Published in IEEE Transactions on Pattern Analysis and Machine Intelligence (TPAMI), 2026, 2025

Recommended citation: Ye Li, Chen Tang, Yuan Meng, Jiajun Fan, Zenghao Chai, Xinzhu Ma, Zhi Wang, Wenwu Zhu. "PRANCE: Joint Token-Optimization and Structural Channel-Pruning for Adaptive ViT Inference." TPAMI 2026. https://ieeexplore.ieee.org/document/11146899

PRANCE: Joint Token-Optimization and Structural Channel-Pruning for Adaptive ViT Inference

Y. Li*, C. Tang*, Y. Meng, J. Fan, Z. Chai, X. Ma, Z. Wang, W. Zhu

Vision Transformers (ViTs) are held back by their model size and the quadratic cost in the number of tokens. Existing acceleration is either static (a fixed sparsity ratio) or single-domain (optimizing architecture or token selection in isolation), so it fails to exploit redundancy across both axes and degrades sharply under aggressive compression.

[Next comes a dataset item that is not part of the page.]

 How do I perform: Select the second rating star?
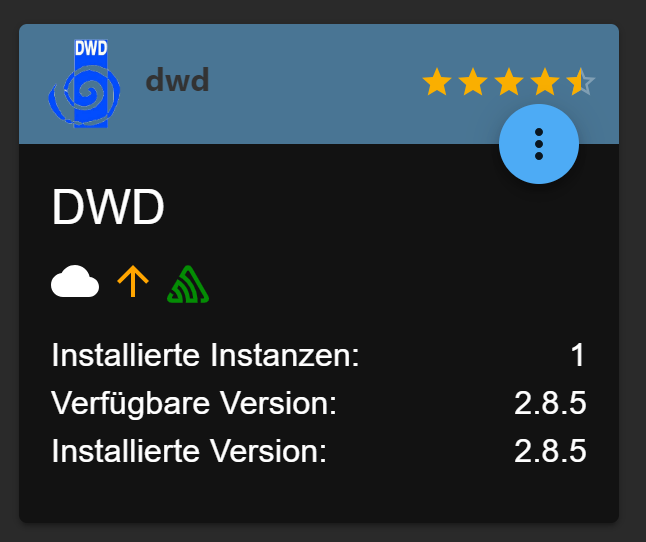pos(473,82)
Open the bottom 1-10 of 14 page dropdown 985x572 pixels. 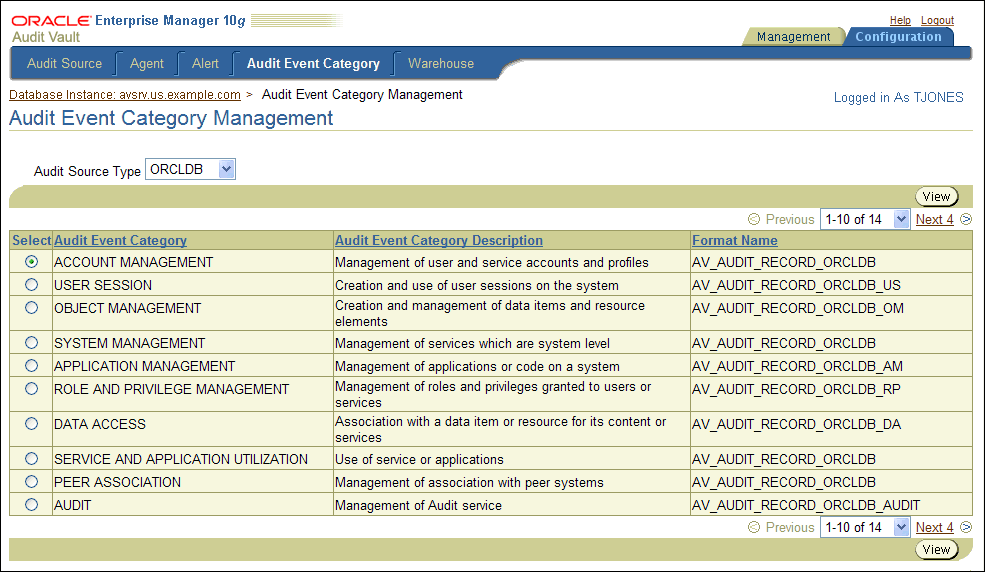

PRANCE jointly optimizes the activated channels and the token count based on each input:

  • Weight-sharing meta-network. ViTs natively support variable tokens but not variable channels; PRANCE introduces a meta-network that supports arbitrary channel widths for the Multi-Head Self-Attention and MLP layers, serving as the backbone for architectural decisions.
  • PPO selector + “Result-to-Go” training. Jointly choosing structure and tokens is a combinatorial problem with a ~10^14 decision space. A lightweight selector trained with Proximal Policy Optimization makes the decisions, and a “Result-to-Go” mechanism models ViT inference as a Markov decision process to shrink the action space and mitigate delayed rewards.

PRANCE reduces FLOPs by ~50% while keeping only ~10% of tokens at lossless Top-1 accuracy, and is compatible with pruning, merging, and sequential pruning-merging. Code: github.com/ChildTang/PRANCE.